TORONTO -- The Toronto stock market closed higher Thursday as stocks continued to find lift from this week's positive Chinese and U.S. economic data, along with a generally upbeat slate of earnings news.

The S&P/TSX composite index climbed 53.87 points to 14,500.39, led by gains in energy and mining companies.

The Canadian dollar advanced amid data showing higher than expected inflation. The loonie was up 0.04 of a cent to 90.8 cents US as Statistics Canada reported that the consumer price index rose 0.6 per cent in March from the previous month, higher than the 0.4 per cent reading that economists had expected.

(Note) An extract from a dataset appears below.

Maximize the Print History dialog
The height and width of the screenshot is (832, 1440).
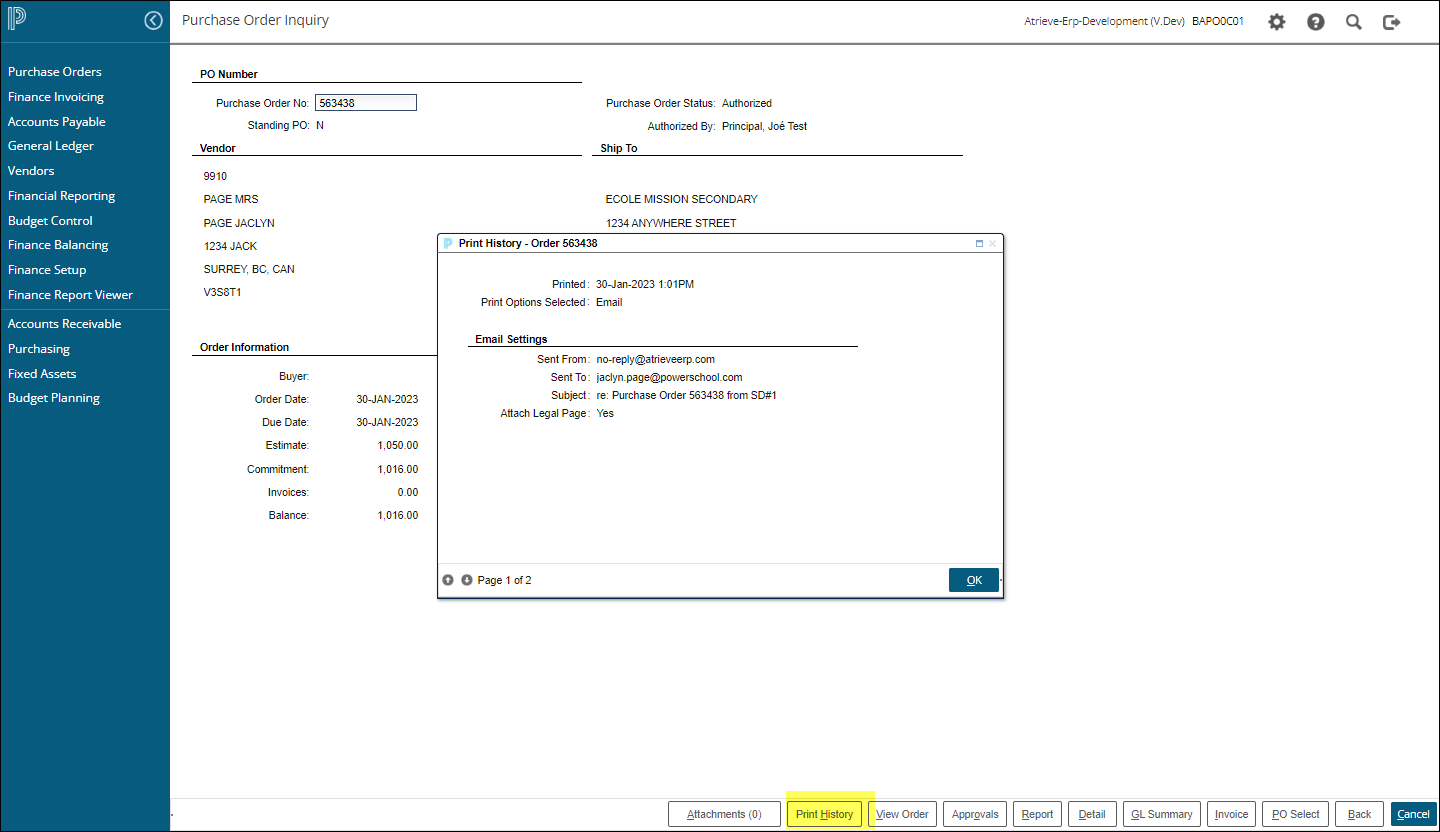pos(979,243)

U.S. indexes were mixed as traders balanced a string of positive earnings reports from a number of corporate heavyweights, including Goldman Sachs, General Electric and PepsiCo, against earnings disappointments from IBM and Google.

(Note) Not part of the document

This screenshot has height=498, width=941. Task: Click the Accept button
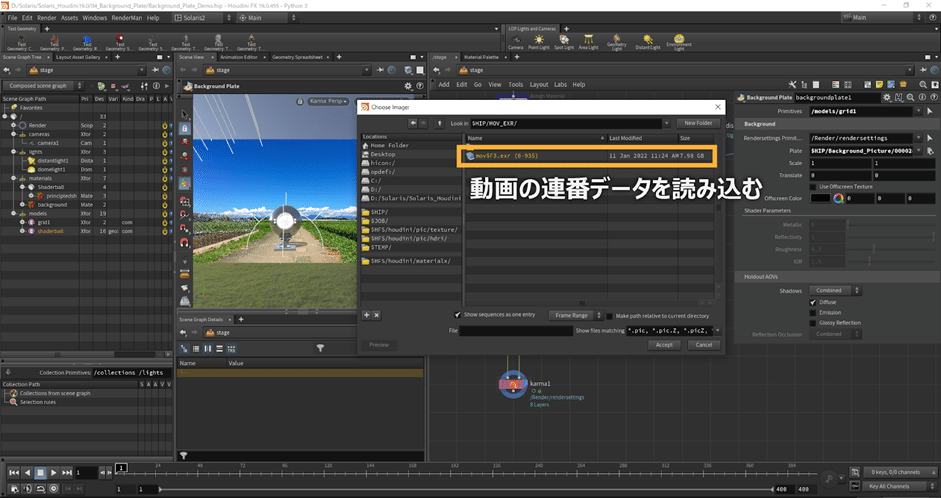664,344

The Dow Jones industrials was 16.31 points lower at 16,408.54, the Nasdaq gained 9.29 points to 4,095.52 and the S&P 500 index was up 2.54 points to 1,864.85.

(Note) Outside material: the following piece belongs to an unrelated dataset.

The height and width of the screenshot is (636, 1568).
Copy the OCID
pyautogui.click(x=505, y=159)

On Thursday, General Electric posed earnings ex-items of 33 cents per share, down 15 per cent from a year ago but a penny better than analysts expected and its shares were up 1.68 per cent.

And Goldman Sachs posted quarterly earnings of $4.02 a share, beating analyst expectations of $3.45 and its shares were up 0.14 per cent.

But Google stock dropped 3.67 per cent as quarterly earnings growth faltered amid a persistent downturn in advertising prices, while IBM's first-quarter earnings fell and revenue came in below Wall Street's expectations amid an ongoing decline in its hardware business, pushing its shares down 3.25 per cent.

There was also some nervousness heading into the weekend even as the United States, the European Union, Russia and Ukraine reached agreement on immediate steps to ease the crisis in Ukraine.

The agreement requires all sides to refrain from violence, intimidation or provocative actions. It calls for the disarming of all illegally armed groups and for control of buildings seized by pro-Russian separatists to be turned back to authorities. The tentative agreement puts on hold additional economic sanctions the West was prepared to impose on Russia if the talks proved fruitless.

North American stocks racked up solid gains this week, partly because Chinese economic growth in the first quarter came in better than expected. Also, the Federal Reserve`s latest regional survey showed that the U.S. economy picked up over the past two months as bitter winter weather subsided. The TSX gained 1.7 per cent while the Dow industrials ran up 2.38 per cent.

It was a positive change from the previous week when U.S. indexes sustained sharp losses as traders rotated out of expensive biotechs and technology stocks. But there are doubts about whether that rotation is complete and if more volatility could be on the way.

"The concerns remain whether or not growth stocks, particularly the hyper-growth stocks, continue to be a victim of the growth-to-value rotation," said Ben Jang, portfolio manager at Nicola Wealth Management in Vancouver.

The TSX energy sector was up 1.3 per cent as the May crude contract on the New York Mercantile Exchange rose 54 cents to US$104.30 a barrel.

May copper was up two cents at US$3.05 a pound and the base metals component climbed 0.7 per cent.

The gold sector lost about 0.9 per cent as June bullion declined $9.60 to US$1,293.90 an ounce.